*WHAT TO DO*
Give the entries again in full. Nothing may be altered.
::: MATERIAL FOR THIS TASK :::
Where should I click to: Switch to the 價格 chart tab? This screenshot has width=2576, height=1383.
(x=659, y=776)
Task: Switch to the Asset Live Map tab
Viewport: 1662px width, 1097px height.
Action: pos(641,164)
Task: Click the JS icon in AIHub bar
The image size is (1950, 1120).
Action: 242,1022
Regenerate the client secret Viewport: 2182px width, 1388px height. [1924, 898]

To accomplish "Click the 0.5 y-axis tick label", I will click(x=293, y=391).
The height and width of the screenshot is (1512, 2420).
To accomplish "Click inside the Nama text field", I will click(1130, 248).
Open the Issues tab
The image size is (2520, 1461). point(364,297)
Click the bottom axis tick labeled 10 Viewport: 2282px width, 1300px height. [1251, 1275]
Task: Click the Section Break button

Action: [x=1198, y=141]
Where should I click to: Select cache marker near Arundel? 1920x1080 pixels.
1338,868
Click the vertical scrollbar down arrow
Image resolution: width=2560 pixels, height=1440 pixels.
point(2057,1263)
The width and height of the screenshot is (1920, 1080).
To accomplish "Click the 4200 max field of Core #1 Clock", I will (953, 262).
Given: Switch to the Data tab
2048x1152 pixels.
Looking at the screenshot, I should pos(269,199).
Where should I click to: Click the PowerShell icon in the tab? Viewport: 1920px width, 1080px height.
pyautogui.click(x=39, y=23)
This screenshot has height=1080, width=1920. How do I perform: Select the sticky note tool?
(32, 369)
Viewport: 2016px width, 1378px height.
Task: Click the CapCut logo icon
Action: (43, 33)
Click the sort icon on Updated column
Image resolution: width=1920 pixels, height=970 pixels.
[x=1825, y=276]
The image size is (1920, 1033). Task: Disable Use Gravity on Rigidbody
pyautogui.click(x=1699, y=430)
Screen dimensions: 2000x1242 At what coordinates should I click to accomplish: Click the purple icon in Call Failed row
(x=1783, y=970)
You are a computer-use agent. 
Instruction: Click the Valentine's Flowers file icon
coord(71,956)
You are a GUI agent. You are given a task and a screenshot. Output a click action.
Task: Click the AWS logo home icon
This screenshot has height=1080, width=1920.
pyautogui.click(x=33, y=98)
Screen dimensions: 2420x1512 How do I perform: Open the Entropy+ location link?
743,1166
:::
*OUTPUT FOR THIS TASK*
Where should I click to: Switch to the 價格 chart tab? This screenshot has width=2576, height=1383.
(x=659, y=776)
Task: Switch to the Asset Live Map tab
Viewport: 1662px width, 1097px height.
Action: pos(641,164)
Task: Click the JS icon in AIHub bar
The image size is (1950, 1120).
Action: 242,1022
Regenerate the client secret Viewport: 2182px width, 1388px height. [1924, 898]

To accomplish "Click the 0.5 y-axis tick label", I will click(x=293, y=391).
The height and width of the screenshot is (1512, 2420).
To accomplish "Click inside the Nama text field", I will click(1130, 248).
Open the Issues tab
The image size is (2520, 1461). point(364,297)
Click the bottom axis tick labeled 10 Viewport: 2282px width, 1300px height. [1251, 1275]
Task: Click the Section Break button

Action: [x=1198, y=141]
Where should I click to: Select cache marker near Arundel? 1920x1080 pixels.
1338,868
Click the vertical scrollbar down arrow
Image resolution: width=2560 pixels, height=1440 pixels.
point(2057,1263)
The width and height of the screenshot is (1920, 1080).
To accomplish "Click the 4200 max field of Core #1 Clock", I will (953, 262).
Given: Switch to the Data tab
2048x1152 pixels.
Looking at the screenshot, I should pos(269,199).
Where should I click to: Click the PowerShell icon in the tab? Viewport: 1920px width, 1080px height.
pyautogui.click(x=39, y=23)
This screenshot has height=1080, width=1920. How do I perform: Select the sticky note tool?
(32, 369)
Viewport: 2016px width, 1378px height.
Task: Click the CapCut logo icon
Action: (43, 33)
Click the sort icon on Updated column
Image resolution: width=1920 pixels, height=970 pixels.
[x=1825, y=276]
The image size is (1920, 1033). Task: Disable Use Gravity on Rigidbody
pyautogui.click(x=1699, y=430)
Screen dimensions: 2000x1242 At what coordinates should I click to accomplish: Click the purple icon in Call Failed row
(x=1783, y=970)
You are a computer-use agent. 
Instruction: Click the Valentine's Flowers file icon
coord(71,956)
You are a GUI agent. You are given a task and a screenshot. Output a click action.
Task: Click the AWS logo home icon
This screenshot has height=1080, width=1920.
pyautogui.click(x=33, y=98)
Screen dimensions: 2420x1512 How do I perform: Open the Entropy+ location link?
743,1166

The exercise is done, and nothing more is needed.